L’espace, la nouvelle frontière de la confiance numérique

Pendant longtemps, l’espace a été perçu comme un terrain de prestige, d’exploration ou de puissance militaire. Mais aujourd’hui, l’espace est surtout en train de devenir une couche critique du cyberespace. Ce qui s’y joue touche directement à la résilience des télécommunications, la sécurité des échanges, la maîtrise des données, la continuité des services et, au fond, la souveraineté numérique. 

Le problème européen est bien connu : beaucoup de discours sur la souveraineté, mais trop souvent une exécution lente et un cadre éclaté. Sur le spatial, la Commission européenne a estimé d’emblée que le secteur restait encore fragmenté entre plusieurs cadres nationaux, ce qui freine la lisibilité, la compétitivité et la gestion cohérente des risques. L’EU Space Act vise précisément à créer un cadre harmonisé pour les activités spatiales dans l’Union.

Le texte repose sur trois piliers : sécurité, résilience et durabilité. Autrement dit, mieux protéger les systèmes spatiaux, mieux encadrer les risques de collision ou de débris, et mieux intégrer l’impact environnemental dans l’économie orbitale. Les satellites, les constellations et les services qui en dépendent sont désormais considérés comme des actifs critiques, au même titre que les réseaux, les datacenters ou les infrastructures cloud.

Avec ce texte, l’Europe tente de ne plus subir.

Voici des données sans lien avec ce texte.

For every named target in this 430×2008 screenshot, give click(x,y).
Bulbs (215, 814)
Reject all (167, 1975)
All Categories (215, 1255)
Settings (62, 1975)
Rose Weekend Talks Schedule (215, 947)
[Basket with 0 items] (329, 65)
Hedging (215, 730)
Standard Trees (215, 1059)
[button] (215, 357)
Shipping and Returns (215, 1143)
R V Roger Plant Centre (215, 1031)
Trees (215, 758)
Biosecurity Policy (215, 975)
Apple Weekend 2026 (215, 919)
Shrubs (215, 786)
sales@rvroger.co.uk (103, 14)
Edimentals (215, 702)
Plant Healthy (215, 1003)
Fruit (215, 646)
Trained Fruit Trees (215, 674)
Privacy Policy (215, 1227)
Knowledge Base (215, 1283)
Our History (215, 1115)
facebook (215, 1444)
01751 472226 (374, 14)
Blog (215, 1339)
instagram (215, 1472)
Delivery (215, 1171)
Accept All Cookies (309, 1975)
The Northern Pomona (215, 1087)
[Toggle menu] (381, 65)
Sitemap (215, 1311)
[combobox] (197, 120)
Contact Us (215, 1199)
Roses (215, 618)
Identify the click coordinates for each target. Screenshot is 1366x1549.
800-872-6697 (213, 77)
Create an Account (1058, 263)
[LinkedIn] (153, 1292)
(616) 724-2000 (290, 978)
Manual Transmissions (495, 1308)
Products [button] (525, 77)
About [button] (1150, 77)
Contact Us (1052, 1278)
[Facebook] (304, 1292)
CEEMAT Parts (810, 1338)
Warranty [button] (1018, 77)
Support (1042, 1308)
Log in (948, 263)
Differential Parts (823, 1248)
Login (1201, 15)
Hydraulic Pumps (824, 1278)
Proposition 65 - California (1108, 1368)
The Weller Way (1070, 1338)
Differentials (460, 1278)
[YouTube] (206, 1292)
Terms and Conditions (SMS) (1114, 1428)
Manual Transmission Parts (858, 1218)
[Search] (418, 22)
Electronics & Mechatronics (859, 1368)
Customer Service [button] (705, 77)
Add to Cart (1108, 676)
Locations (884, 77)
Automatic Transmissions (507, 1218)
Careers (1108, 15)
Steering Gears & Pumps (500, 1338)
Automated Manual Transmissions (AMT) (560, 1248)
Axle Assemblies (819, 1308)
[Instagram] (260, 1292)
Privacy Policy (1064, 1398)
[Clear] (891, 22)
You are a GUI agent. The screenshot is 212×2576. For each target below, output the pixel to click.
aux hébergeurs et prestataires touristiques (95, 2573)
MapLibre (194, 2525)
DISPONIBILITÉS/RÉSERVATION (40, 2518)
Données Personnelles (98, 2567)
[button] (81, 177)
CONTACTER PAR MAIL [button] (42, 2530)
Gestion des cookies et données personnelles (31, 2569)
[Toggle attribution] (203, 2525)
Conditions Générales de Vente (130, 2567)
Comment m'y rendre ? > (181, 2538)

Car sans règles communes, elle reste condamnée à regarder les autres industrialiser l’orbite pendant qu’elle produit des normes à retardement. L’EU Space Act ne garantit pas le rattrapage, mais il montre au moins que Bruxelles a compris que dans le cyberespace actuel, la gouvernance orbitale était devenu un sujet de confiance numérique.

IRIS² : l’Europe veut sa propre couche de connectivité de confiance

Avec IRIS², l’Union européenne cherche à bâtir une infrastructure de connectivité sécurisée capable de répondre aux besoins des gouvernements, administrations et acteurs critiques européens, tout en apportant aussi de la connectivité à des zones mal desservies. IRIS² se présente comme une constellation multi-orbitale de 290 satellites, destinée à renforcer la résilience et la sécurité des communications européennes. Le contrat de concession signé en décembre 2024 court sur 12 ans.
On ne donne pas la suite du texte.